Angezeigter Text:
────────────────
Behandlung ohne Zustimmung (BoZ) im Kindes- und Erwachsenenschutz (KESR)

Aus einem im strafrechtlichen Kontext ergangenen Urteil zur «strafrechtlichen BoZ» lassen sich auch Grundsätze für die «Boz» im Kindes- und Erwachsenenschutz (KESR) ableiten.

So hat das Bundesgericht explizit anerkannt, dass die Anordnung einer BoZ als Streitigkeit über zivilrechtliche Ansprüche i.S.v. Art. 6 Ziff. 1 EMRK zu qualifizieren ist. Mit der Folge, dass die darin enthaltenen Garantien (z.B.: Anspruch auf öffentliche Verhandlung) anwendbar sind.

Das Bundesgericht äusserte sich deshalb näher zum Anspruch auf eine öffentliche Verhandlung. Es hielt dazu folgendes fest: «Entscheidet in erster Instanz kein Gericht, hat das Rechtsmittelverfahren den Anforderungen von Art. 6 Ziff. 1 EMRK zu genügen und ist namentlich eine öffentliche und mündliche Verhandlung durchzuführen… Entscheidet dagegen bereits in erster Instanz ein Gericht, so hängt die Art der Anwendung von Art. 6 Ziff. 1 EMRK auf Verfahren vor Rechtsmittelinstanzen von den Besonderheiten des konkreten Verfahrens ab. Es ist insbesondere unter Beachtung des Verfahrens als Ganzes und der Umstände des Einzelfalles zu beurteilen, ob vor einer Berufungsinstanz eine mündliche Verhandlung durchzuführen ist. … Von einer Verhandlung vor der Rechtsmittelinstanz kann etwa abgesehen werden, soweit die erste Instanz tatsächlich öffentlich verhandelt hat, wenn allein die Zulassung eines Rechtsmittels, nur Rechtsfragen oder aber Tatfragen zur Diskussion stehen, die sich leicht nach den Akten beurteilen lassen, ferner wenn eine reformatio in peius ausgeschlossen oder die Sache von geringer Tragweite ist und sich etwa keine Fragen zur Person und deren Charakter stellen. Für die Durchführung einer mündlichen Verhandlung kann aber der Umstand sprechen, dass die vorgetragenen Rügen die eigentliche Substanz des streitigen Verfahrens betreffen. Sodann soll grundsätzlich eine erneute Anhörung stattfinden, wenn in der Berufungsinstanz das erstinstanzliche Urteil aufgehoben wird und der Aufhebung eine andere Würdigung des Sachverhalts zugrunde liegt…». Ist die KESB als Gericht i.S.v. Art. 6 EMRK zu qualifizieren, dürfte gemäss bundesgerichtlicher Rechtsprechung ein Anspruch auf öffentliche Verhandlung vor der Vorinstanz in aller Regel bestehen, wenn insbesondere die Urteilsfähigkeit und die Fremdgefährdung der betroffenen Person umstritten sind.

Inhaltlich äusserte sich das Bundesgericht zur notwendigen Interessenabwägung bei einer BoZ. Es hielt fest, beim Entscheid über die Verhältnismässigkeit einer BoZ seien insbesondere auch allfällige langfristige Nebenwirkungen einer zwangsweise vorgesehenen Neuroleptika-Behandlung einzubeziehen. Von dieser Pflicht könne sich die Behörde nicht mit dem Hinweis, die behandelnden Ärzt*innen hätten die Neuroleptika-Behandlung regelmässig zu überprüfen, dispensieren.
────────────────
Bereitgestelltes Material:
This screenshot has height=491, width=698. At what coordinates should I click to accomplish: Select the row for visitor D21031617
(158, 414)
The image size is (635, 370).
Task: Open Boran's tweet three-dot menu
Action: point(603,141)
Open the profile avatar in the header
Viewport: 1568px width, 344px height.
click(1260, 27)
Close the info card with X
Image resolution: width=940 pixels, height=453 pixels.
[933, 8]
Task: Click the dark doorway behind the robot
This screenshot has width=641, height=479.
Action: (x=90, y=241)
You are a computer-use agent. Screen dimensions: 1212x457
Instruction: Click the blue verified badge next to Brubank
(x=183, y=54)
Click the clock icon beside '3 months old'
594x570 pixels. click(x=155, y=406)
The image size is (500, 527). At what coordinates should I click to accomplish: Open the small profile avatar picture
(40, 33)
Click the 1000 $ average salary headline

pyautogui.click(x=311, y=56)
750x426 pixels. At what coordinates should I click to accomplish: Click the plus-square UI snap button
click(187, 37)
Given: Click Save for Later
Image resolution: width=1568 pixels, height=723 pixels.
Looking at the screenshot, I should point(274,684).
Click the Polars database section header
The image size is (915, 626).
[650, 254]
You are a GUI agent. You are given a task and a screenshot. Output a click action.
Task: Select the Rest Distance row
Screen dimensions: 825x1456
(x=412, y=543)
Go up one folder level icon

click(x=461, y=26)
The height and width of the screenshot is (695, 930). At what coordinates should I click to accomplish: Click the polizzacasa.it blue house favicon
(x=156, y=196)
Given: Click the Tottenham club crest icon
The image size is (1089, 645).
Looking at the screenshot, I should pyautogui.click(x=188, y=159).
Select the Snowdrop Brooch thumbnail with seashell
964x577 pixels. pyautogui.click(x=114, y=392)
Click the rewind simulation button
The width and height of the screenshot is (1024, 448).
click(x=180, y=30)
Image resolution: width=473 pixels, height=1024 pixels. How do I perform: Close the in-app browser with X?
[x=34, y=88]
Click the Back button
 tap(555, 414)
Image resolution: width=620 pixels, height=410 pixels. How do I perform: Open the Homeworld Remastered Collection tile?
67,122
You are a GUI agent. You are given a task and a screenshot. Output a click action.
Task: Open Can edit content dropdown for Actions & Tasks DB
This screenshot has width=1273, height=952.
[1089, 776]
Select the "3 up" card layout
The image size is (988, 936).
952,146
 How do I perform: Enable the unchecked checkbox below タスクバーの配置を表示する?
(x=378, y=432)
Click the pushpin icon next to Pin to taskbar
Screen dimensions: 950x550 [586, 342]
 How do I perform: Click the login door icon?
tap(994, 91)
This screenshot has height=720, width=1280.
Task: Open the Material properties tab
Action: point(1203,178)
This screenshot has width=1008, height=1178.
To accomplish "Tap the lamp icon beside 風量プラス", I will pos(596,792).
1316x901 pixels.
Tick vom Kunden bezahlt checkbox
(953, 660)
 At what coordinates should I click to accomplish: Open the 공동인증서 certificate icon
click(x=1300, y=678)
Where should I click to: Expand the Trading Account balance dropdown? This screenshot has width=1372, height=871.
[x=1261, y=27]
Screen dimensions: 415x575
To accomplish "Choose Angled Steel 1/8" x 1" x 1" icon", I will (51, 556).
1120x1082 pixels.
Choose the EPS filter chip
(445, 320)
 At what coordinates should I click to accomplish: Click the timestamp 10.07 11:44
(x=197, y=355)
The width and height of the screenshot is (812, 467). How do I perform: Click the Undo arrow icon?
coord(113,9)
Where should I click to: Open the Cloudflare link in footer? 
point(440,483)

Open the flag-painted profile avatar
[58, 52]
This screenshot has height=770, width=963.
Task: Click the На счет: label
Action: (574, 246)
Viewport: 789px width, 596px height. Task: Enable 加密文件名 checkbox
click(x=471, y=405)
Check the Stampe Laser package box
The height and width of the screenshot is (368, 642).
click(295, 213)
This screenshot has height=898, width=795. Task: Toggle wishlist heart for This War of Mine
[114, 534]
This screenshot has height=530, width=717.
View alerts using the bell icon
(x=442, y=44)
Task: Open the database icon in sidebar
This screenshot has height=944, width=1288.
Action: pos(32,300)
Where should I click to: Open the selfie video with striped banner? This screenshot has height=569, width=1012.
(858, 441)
────────────────
Ihr Ziel:
Fassen Sie den Text zur Behandlung ohne Zustimmung in zwei Sätzen zusammen.

Ergebnis der Übung:
Aus einem strafrechtlichen Urteil des Bundesgerichts lassen sich Grundsätze für die Behandlung ohne Zustimmung im Kindes- und Erwachsenenschutz ableiten, namentlich dass ihre Anordnung als Streitigkeit über zivilrechtliche Ansprüche im Sinne von Art. 6 Ziff. 1 EMRK gilt und deren Garantien wie der Anspruch auf öffentliche Verhandlung anwendbar sind. Inhaltlich verlangt das Bundesgericht, bei der Verhältnismässigkeit auch allfällige langfristige Nebenwirkungen einer zwangsweisen Neuroleptika-Behandlung einzubeziehen, wovon sich die Behörde nicht mit dem Hinweis auf die regelmässige Überprüfung durch die behandelnden Ärzt*innen dispensieren kann.